Precision ADCs available from Linear Technology offer a high level of performance. In order to attain that high performance many design elements such as a low noise power supply and reference, proper bypassing, a ground plane, a fast settling driver and a low jitter clock must be properly implemented. Poor execution of even one of these elements can seriously compromise the ADC’s performance.
The voltage applied at the ADC reference input is a particularly critical element. Often in an attempt to save money or board space, in a system with multiple precision ADCs, an engineer will be tempted to share a reference in the system without buffering each reference input. The reference pin in ADCs without an internal reference buffer is typically not a static node. As the ADC goes through the conversion process, there will be a series of glitches at the REF pin that must quickly settle in order for the ADC to accurately convert the input signal. If the reference voltage is shared, these glitches can interfere with the conversions of the neighboring ADCs. This can happen even if ADCs of the same type are converting at the same time. The purpose of this article is to show what can happen when multiple precision ADCs share a common reference in order to persuade the reader to avoid this shortcut.
The circuit of Figure 1 shows two LTC2380-24 ADCs connected in chain mode with a common reference. The LTC2380-24 is a low noise, low power, high speed 24-bit successive approximation register (SAR) ADC with an integrated digital averaging filter. The LTC2380-24 has a 145dB dynamic range and can sample up to 2Msps with a typical THD of -117dB. The 47µF reference bypass capacitors are placed as close as possible to the REF pins of the ADCs in an attempt to maximize their effectiveness. Data was taken with the circuit of Figure 1 and with the circuit modified by removing ADC A and grounding the RDL/SDI input of ADC B. The timing is the same for both the one ADC and the two ADC cases to minimize any differences that a change in timing might cause.
Figure 2 compares THD vs sample rate for one ADC and two ADCs sharing the same reference. As can be seen in Figure 2, sharing the reference causes the THD to drop as much as 8dB at the maximum sample rate. The difference drops to a still significant 4dB with the sample rate slowed to 125ksps. The THD vs input amplitude comparison of Figure 3 shows that sharing a reference causes the THD to drop over 10dB with input amplitudes ranging from -20dBFS to -9dBFS compared to a single ADC. Below input amplitudes of -30dBFS, THD performance is nearly identical. The biggest difference in performance occurs in the THD vs input frequency comparison of Figure 4. Above an input frequency of 41kHz, with 2 ADCs sharing a reference, THD performance starts to go off a cliff. With an input frequency of 50kHz, the THD performance of the two ADCs sharing a reference is literally off the chart at -49dB compared to -104dB with a single ADC. Even at low input frequencies the difference in THD is always greater than 7dB.

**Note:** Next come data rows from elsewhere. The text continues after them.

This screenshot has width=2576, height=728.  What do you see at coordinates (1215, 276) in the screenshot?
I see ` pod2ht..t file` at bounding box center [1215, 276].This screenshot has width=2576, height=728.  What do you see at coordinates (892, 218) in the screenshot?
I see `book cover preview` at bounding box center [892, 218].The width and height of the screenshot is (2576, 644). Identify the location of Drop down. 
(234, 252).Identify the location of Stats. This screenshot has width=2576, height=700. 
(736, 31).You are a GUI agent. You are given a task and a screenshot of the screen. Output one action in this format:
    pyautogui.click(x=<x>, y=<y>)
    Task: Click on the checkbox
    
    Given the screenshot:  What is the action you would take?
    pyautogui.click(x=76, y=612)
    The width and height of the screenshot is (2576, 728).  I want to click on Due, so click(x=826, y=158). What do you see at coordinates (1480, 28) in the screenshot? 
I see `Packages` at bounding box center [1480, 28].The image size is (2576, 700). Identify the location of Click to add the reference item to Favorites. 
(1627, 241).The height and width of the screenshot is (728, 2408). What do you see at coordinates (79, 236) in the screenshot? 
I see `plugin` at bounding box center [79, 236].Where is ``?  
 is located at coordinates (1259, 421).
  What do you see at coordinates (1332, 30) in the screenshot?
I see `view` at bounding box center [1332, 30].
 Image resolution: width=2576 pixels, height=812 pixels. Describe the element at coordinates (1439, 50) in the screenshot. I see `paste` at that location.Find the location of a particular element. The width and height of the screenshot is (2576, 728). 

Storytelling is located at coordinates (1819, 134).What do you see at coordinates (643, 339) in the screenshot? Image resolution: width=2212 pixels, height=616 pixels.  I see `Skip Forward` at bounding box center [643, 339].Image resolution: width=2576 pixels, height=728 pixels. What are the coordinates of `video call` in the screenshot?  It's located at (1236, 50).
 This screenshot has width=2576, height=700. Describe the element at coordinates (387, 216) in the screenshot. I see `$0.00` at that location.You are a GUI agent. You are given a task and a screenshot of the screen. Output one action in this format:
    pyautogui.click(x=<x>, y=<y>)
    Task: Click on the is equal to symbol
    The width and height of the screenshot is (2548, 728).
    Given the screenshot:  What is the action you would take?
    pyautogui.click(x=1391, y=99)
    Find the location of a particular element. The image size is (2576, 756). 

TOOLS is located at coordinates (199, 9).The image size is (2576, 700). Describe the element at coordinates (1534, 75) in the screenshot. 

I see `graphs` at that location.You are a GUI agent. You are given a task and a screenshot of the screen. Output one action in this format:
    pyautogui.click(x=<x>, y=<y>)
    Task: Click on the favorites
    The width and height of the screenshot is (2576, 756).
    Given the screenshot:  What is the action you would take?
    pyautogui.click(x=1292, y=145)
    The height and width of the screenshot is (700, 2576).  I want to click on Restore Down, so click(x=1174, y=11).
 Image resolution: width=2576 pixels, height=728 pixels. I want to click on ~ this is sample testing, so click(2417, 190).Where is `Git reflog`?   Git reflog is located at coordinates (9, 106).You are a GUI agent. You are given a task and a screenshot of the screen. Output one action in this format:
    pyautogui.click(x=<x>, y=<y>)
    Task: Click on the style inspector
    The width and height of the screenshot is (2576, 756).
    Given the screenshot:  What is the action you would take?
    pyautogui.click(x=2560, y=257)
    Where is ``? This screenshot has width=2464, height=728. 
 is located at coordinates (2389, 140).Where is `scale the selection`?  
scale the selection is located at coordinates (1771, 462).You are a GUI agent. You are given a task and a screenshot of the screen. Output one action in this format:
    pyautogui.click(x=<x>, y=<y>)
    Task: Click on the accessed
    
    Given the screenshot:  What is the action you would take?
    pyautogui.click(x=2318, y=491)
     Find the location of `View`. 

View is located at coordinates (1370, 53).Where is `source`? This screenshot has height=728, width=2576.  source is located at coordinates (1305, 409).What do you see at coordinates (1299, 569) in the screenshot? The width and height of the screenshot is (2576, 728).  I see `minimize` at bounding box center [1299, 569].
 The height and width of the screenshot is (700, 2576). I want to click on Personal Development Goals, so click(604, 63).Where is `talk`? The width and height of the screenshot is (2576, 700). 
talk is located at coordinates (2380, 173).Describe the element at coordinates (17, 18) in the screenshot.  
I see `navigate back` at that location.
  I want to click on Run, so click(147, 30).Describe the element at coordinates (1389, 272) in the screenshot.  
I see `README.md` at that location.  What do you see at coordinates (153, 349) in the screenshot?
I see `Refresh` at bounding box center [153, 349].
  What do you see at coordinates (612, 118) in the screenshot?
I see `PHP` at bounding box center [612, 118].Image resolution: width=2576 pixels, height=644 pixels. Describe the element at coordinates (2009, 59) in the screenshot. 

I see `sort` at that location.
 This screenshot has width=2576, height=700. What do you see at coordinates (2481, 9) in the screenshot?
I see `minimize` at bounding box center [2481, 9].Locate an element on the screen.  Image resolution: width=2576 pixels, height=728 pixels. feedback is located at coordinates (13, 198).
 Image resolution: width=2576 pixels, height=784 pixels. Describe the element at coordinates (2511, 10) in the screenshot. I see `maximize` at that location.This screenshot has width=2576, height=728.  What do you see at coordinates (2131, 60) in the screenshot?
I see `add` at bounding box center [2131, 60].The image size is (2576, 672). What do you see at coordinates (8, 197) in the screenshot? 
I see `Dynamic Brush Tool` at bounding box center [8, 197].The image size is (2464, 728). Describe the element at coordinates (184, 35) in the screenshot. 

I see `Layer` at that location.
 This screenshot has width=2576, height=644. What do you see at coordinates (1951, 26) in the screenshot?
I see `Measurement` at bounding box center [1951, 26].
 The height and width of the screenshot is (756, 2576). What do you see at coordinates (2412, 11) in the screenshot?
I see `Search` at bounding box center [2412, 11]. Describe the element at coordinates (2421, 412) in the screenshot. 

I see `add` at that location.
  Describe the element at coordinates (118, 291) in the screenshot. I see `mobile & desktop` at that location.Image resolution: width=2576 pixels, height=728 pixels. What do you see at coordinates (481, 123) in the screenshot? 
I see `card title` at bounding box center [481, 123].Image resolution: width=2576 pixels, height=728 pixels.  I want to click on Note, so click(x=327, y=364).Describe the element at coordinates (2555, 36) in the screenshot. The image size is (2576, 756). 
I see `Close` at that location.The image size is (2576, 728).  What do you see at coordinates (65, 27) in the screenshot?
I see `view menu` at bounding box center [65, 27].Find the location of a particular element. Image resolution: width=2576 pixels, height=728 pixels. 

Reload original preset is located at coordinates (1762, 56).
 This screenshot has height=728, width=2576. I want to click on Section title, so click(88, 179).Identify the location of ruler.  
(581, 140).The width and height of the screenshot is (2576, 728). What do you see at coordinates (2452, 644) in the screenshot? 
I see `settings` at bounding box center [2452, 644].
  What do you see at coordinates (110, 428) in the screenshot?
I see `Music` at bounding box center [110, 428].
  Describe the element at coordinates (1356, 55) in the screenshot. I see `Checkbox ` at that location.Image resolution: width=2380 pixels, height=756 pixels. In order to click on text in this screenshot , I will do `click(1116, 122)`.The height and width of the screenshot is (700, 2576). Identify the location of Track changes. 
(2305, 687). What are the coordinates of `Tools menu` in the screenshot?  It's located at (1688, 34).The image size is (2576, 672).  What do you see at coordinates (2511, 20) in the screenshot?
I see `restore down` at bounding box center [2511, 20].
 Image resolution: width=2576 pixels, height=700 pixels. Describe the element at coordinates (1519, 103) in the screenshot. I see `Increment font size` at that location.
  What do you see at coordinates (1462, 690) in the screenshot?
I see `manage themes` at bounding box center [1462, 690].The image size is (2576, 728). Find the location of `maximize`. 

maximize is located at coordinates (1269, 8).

The circuit and data presented are intended to demonstrate the loss of performance that occurs when multiple high performance ADCs share the same reference without buffers for each reference input. Significant THD degradation was demonstrated over sample rate, input amplitude and input frequency. After reading this, it is hoped that anyone designing a precision ADC circuit will be persuaded to either use a separate reference for each ADC used or buffer each ADC reference input with a common reference voltage.